Items from a data source:
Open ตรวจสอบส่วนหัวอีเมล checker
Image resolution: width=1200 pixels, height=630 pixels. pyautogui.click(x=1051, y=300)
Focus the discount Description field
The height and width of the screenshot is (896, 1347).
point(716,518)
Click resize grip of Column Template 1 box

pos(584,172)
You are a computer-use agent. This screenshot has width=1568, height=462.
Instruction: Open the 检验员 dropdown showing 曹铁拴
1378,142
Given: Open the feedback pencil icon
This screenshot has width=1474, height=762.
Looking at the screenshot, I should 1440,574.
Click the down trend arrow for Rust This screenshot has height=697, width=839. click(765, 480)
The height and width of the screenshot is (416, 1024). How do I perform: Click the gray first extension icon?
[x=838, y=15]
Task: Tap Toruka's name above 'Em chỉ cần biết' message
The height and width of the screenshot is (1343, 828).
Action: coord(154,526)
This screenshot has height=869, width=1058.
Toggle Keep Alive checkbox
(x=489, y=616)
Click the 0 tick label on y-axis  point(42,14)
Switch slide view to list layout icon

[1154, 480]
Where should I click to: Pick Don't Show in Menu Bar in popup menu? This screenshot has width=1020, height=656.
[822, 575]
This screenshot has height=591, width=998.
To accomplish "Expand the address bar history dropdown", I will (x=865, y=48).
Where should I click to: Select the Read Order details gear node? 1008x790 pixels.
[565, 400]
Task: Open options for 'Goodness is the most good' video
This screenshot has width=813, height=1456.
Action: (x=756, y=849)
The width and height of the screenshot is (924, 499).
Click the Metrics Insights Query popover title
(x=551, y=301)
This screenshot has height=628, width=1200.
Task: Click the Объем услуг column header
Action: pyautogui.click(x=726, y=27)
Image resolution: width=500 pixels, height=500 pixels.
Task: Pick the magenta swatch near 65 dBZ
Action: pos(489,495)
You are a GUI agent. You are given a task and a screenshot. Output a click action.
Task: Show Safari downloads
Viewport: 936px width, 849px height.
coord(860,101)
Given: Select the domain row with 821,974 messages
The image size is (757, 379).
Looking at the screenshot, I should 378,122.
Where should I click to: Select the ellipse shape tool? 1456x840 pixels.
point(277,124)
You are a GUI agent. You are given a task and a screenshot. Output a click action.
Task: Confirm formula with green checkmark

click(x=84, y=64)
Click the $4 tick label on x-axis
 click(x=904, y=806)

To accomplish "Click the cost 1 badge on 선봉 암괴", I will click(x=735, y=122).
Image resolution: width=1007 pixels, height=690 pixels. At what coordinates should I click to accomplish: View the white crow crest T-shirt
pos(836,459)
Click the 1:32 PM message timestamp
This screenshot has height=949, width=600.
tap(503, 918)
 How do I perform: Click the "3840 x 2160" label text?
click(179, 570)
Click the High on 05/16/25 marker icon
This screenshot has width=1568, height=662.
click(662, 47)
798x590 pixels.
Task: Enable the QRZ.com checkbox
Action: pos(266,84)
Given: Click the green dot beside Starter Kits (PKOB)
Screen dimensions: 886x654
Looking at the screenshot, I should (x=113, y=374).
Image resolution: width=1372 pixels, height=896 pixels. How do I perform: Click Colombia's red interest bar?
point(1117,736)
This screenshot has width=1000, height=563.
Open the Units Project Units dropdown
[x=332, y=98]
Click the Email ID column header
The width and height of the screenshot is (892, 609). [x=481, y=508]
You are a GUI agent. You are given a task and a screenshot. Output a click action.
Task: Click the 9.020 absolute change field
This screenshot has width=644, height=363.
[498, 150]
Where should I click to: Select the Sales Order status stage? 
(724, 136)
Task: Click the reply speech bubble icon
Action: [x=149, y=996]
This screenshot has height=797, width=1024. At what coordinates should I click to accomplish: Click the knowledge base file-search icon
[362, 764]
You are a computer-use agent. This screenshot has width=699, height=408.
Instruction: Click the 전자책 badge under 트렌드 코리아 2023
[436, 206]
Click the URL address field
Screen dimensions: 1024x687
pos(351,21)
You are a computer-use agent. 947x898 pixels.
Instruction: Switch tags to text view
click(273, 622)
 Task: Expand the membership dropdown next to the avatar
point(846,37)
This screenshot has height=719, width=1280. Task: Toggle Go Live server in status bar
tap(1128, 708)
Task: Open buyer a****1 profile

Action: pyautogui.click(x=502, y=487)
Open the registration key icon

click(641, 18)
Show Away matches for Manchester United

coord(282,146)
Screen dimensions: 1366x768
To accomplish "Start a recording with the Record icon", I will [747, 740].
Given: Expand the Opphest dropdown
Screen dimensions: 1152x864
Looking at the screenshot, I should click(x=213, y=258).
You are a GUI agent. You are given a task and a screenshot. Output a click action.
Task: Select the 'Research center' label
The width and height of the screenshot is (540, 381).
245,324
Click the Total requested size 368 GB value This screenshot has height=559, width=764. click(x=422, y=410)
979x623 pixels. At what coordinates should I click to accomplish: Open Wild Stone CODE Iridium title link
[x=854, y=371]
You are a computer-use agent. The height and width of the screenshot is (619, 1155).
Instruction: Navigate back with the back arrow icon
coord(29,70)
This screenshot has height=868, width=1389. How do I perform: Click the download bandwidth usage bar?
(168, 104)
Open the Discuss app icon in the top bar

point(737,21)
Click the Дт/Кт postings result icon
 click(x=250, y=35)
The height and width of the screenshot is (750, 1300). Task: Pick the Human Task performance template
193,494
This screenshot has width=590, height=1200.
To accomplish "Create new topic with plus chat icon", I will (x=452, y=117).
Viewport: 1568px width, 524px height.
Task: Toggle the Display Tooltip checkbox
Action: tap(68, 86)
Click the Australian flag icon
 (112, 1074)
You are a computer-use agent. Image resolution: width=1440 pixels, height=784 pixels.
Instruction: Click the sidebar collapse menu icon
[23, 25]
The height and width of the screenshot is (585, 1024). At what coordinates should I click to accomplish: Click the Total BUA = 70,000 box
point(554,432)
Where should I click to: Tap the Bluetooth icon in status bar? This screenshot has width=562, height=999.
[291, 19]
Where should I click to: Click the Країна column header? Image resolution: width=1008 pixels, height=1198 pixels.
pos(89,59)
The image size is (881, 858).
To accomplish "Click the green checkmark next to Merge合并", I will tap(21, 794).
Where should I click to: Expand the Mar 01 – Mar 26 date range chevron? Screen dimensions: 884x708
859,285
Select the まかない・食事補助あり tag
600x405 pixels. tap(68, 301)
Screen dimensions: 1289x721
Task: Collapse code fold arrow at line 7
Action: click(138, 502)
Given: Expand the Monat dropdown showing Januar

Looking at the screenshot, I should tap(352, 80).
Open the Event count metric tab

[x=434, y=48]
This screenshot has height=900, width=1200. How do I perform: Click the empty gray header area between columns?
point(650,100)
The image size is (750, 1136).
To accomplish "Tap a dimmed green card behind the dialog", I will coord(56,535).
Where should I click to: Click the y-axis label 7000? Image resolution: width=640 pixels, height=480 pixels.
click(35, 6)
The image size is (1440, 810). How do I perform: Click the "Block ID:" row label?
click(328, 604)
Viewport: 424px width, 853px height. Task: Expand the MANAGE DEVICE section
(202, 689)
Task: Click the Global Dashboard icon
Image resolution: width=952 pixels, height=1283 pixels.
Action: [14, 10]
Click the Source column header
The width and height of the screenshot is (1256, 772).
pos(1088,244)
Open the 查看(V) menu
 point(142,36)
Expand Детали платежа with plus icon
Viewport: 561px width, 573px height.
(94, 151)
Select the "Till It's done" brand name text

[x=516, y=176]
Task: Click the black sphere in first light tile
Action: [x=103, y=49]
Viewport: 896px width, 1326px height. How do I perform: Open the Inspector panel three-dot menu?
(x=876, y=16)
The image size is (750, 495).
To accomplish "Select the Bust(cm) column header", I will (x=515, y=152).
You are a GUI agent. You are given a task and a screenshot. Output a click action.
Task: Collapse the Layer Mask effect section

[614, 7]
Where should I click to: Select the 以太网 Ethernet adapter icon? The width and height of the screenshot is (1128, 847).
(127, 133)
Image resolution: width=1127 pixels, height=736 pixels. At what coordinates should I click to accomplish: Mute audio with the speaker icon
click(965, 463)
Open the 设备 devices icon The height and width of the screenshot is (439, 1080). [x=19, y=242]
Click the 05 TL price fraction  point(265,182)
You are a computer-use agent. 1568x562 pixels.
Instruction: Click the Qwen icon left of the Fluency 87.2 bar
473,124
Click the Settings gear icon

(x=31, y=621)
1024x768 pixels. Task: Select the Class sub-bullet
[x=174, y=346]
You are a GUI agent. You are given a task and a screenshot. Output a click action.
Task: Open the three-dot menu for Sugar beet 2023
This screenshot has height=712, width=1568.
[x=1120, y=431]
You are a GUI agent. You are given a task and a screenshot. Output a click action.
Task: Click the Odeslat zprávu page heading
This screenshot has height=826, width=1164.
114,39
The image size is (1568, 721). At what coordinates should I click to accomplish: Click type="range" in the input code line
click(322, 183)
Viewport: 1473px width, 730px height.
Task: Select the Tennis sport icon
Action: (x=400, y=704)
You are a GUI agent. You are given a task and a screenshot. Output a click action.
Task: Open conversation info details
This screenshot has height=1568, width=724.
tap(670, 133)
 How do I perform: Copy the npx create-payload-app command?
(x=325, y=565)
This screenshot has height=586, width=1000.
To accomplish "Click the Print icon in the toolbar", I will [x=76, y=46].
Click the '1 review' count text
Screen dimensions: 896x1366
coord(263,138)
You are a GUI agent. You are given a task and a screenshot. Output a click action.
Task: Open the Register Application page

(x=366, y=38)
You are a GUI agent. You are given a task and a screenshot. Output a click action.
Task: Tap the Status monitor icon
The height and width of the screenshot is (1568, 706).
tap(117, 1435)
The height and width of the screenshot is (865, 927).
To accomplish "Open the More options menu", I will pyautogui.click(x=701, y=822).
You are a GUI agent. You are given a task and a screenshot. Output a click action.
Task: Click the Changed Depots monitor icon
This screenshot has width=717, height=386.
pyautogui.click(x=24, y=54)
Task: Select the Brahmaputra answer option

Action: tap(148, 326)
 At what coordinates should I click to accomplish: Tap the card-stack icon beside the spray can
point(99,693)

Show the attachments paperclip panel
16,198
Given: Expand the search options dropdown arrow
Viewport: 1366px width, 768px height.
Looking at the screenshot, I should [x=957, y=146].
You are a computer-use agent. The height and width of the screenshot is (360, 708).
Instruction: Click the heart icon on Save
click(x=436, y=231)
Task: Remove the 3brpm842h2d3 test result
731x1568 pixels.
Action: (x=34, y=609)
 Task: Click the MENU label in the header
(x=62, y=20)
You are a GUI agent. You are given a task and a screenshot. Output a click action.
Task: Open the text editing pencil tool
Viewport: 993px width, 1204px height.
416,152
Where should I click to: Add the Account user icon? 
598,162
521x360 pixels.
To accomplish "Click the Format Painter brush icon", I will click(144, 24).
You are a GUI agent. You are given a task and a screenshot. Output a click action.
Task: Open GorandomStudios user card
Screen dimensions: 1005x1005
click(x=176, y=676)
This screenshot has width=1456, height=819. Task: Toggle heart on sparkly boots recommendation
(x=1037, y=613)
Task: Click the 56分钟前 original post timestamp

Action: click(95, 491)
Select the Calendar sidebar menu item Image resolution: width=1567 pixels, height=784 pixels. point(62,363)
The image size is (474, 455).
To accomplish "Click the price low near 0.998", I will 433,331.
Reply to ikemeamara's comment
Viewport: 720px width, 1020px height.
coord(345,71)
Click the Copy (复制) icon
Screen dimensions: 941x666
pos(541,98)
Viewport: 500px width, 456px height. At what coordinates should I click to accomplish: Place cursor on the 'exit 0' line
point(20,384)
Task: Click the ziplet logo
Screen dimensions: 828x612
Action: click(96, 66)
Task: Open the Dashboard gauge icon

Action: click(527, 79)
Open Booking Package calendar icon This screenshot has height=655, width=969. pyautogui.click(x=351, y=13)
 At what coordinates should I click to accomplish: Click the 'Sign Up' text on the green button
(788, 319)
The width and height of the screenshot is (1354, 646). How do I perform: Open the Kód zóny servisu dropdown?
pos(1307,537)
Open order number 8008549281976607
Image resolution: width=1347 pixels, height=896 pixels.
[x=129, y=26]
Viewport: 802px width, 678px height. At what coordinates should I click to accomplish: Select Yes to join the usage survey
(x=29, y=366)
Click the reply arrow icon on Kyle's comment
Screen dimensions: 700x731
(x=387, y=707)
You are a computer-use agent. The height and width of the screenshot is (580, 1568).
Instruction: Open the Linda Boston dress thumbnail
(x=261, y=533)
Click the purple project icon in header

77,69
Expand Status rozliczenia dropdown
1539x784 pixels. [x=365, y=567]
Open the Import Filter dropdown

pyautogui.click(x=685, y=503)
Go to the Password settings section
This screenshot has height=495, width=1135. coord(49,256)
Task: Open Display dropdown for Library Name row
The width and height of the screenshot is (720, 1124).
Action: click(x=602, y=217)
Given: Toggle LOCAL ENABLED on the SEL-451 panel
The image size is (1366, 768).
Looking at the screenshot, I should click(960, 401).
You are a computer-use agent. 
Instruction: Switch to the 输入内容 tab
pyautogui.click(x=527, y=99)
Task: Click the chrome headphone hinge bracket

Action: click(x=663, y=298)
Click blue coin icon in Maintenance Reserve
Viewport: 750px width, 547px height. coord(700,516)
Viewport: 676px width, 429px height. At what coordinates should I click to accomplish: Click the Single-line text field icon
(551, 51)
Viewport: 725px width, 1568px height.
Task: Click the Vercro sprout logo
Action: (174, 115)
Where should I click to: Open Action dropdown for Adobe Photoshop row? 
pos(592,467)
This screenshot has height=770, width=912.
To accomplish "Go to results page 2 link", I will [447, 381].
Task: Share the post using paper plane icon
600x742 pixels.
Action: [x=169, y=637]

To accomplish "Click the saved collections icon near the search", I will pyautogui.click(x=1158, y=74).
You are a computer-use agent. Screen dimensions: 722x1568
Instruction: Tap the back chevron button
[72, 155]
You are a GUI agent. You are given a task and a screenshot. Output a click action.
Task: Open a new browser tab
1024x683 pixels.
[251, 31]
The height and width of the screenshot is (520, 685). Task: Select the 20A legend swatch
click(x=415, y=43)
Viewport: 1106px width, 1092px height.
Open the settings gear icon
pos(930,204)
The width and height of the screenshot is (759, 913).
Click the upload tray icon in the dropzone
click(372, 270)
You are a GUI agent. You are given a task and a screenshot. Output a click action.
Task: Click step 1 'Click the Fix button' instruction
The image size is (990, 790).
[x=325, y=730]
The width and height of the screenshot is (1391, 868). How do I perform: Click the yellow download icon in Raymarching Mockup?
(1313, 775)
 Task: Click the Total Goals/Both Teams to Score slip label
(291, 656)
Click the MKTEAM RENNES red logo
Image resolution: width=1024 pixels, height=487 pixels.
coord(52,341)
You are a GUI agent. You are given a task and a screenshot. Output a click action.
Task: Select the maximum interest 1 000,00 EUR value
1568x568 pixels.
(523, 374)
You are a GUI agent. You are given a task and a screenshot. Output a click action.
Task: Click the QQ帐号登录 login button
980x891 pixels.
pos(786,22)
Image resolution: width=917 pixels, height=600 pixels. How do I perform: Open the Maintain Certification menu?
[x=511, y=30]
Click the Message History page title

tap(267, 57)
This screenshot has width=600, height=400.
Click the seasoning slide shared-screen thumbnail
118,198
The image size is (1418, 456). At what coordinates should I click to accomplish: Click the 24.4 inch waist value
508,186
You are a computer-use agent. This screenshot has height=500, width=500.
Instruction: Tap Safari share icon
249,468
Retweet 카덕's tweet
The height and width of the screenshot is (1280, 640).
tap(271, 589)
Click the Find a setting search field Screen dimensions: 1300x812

**What you are asked to do**
Only the lines above starting with the one with "Where should I click to: Select the 以太网" and going through the one with "Click the 05" are to be copied, word for word and with both ends kept.

**Solution to the problem**
Where should I click to: Select the 以太网 Ethernet adapter icon? The width and height of the screenshot is (1128, 847).
(127, 133)
Image resolution: width=1127 pixels, height=736 pixels. At what coordinates should I click to accomplish: Mute audio with the speaker icon
click(965, 463)
Open the 设备 devices icon The height and width of the screenshot is (439, 1080). [x=19, y=242]
Click the 05 TL price fraction  point(265,182)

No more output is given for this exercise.